Much of journalism’s coverage of its own decline has followed the contours of an action movie about the defenders of The Alamo, following a gang of plucky survivors bonding in the face of impossible odds and holding off an enemy army with a broomstick and an old revolver. Last week, McClatchy—which owns eight papers in the Carolinas, including the Observer, the News & Observer in Raleigh, and The State in Columbia—announced its offer of 450 buyouts that President and CEO Craig Forman said “will help us get to growth faster in a digital company that will be smaller for the foreseeable future.” After the announcement, Jane Elizabeth, managing editor of the N&O and The Herald-Sun in Durham, took to Twitter to try to summon up the old spirit. “Here’s what we did: Journalism,” Elizabeth wrote. “Editors edited. Reporters reported. We created & published hundreds of stories, videos, photos, social media posts. We held meetings to plan projects. We lined up our top stories for our weekend newspapers … The business model may be broken but journalism is not. Journalism supports democracy & democracy supports journalism. Journalism will outlast all of us.”

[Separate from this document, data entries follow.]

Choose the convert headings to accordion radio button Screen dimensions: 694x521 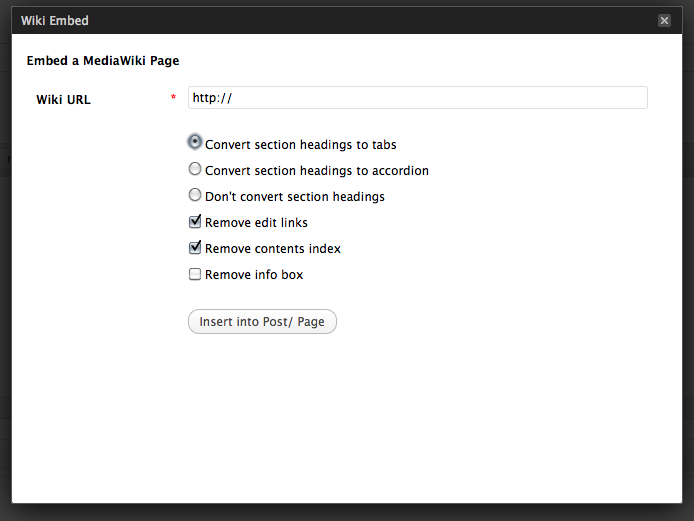(195, 169)
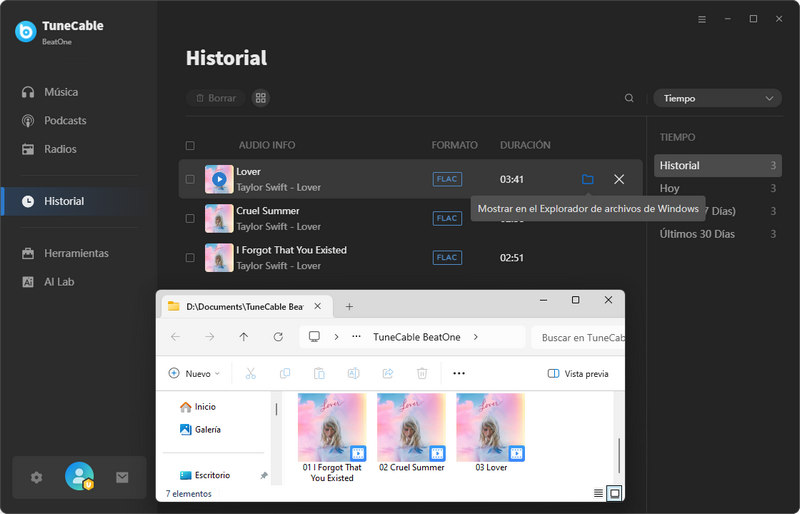
Task: Go to Podcasts in sidebar
Action: (65, 120)
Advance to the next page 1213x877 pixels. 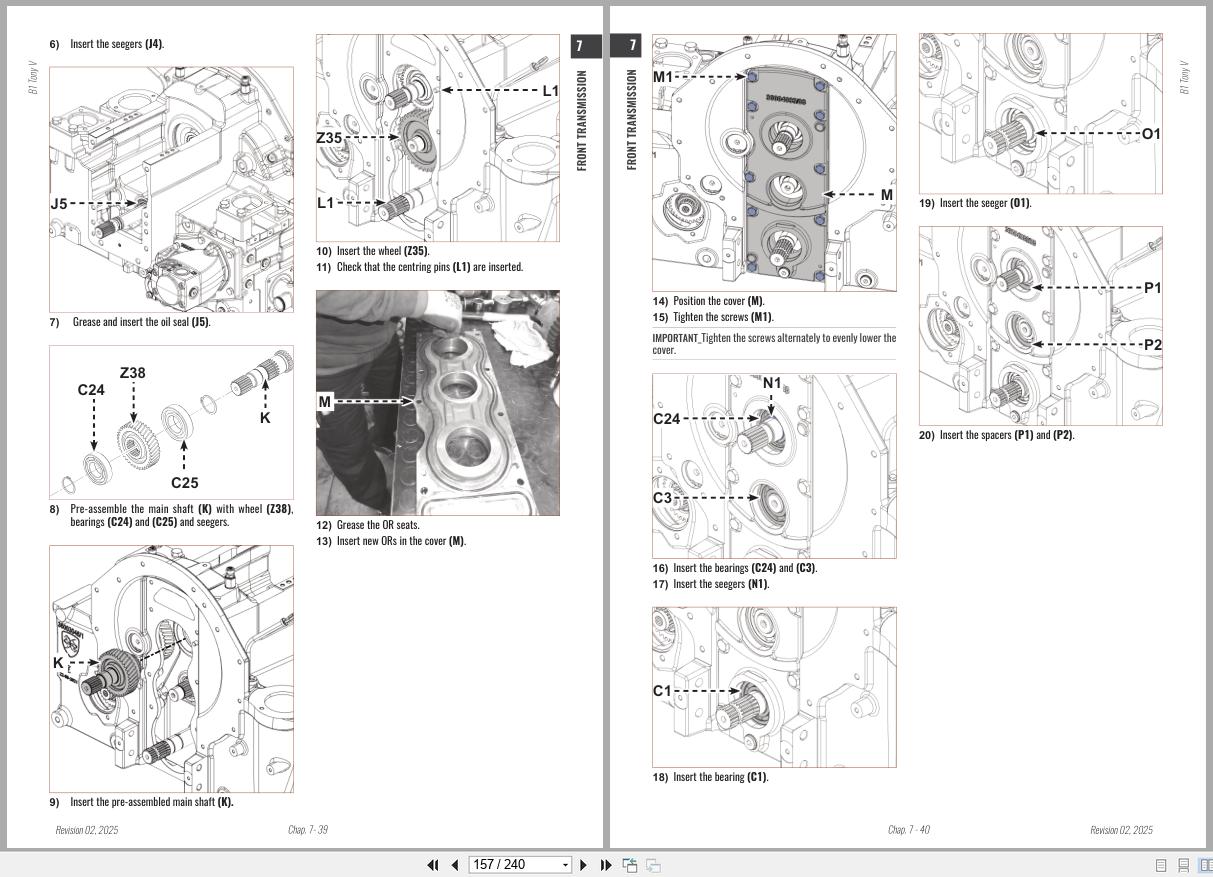583,864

I can’t deny that a big part of me responds to this with moistened eyes, a stiffened spine, and a “Hell, yeah”; I spent most of my career in newspapers before I took a buyout from the Observer in 2008, and I know that much of what keeps you going through the low pay, long hours, and doors slammed in your face is the sense that you’re serving, that you’re the spear tip of an institution critical to the functioning of a healthy democracy. (We love to observe, no pun intended, that journalism is the only private profession explicitly protected by the Constitution.)
But in 2019, Elizabeth’s rallying cry, no matter how inspiring, can’t help but sound like the band playing on. Journalism may outlast all of us, but how? If the business model is broken—or, more accurately, bankrupt and sold off for parts, or scooped up on the cheap by billionaires as quaint side investments—what kind of consolation is that? “I know this thread is intended to mean well,” Brian Powell, communications director for the N.C. Conservation Network, tweeted in response to Elizabeth’s thread, “but the journalists trying to make rent and eat in the real world are probably not interested in clichés about how the Platonic ideal of journalism is gonna be just fine.”
So we arrive back at the essential question: What is journalism’s future? One of the smartest and most realistic answers I’ve seen came from an unnamed source at ESPN after one of the cable network’s harshest rounds of layoffs. The source said, essentially, that people will continue to produce good works of journalism, but what’s dying is journalism as a viable profession; it’ll increasingly resemble painting or sculpture or fiction, artistic disciplines dependent on assorted subsidies that range from grants to income from alternate careers.
The forecast had the ring of sober truth, to me, anyway. Pretty depressing, I know, unless you’re one of those mole rats who thinks of journalists as agents of the Deep State. (Hey, congratulations, you got us. That collapsing-business thing? A clever ruse.) But the wealthy-benefactor model is a crapshoot. The subscriber model has a low ceiling. Information is having to compete on the open market with customized fantasy, which has no nutritional value but tastes better. If you value solid information about your community, nation, world, you’d better be prepared to pay for it, or even unearth it yourselves. Democracy dies in both darkness and debt.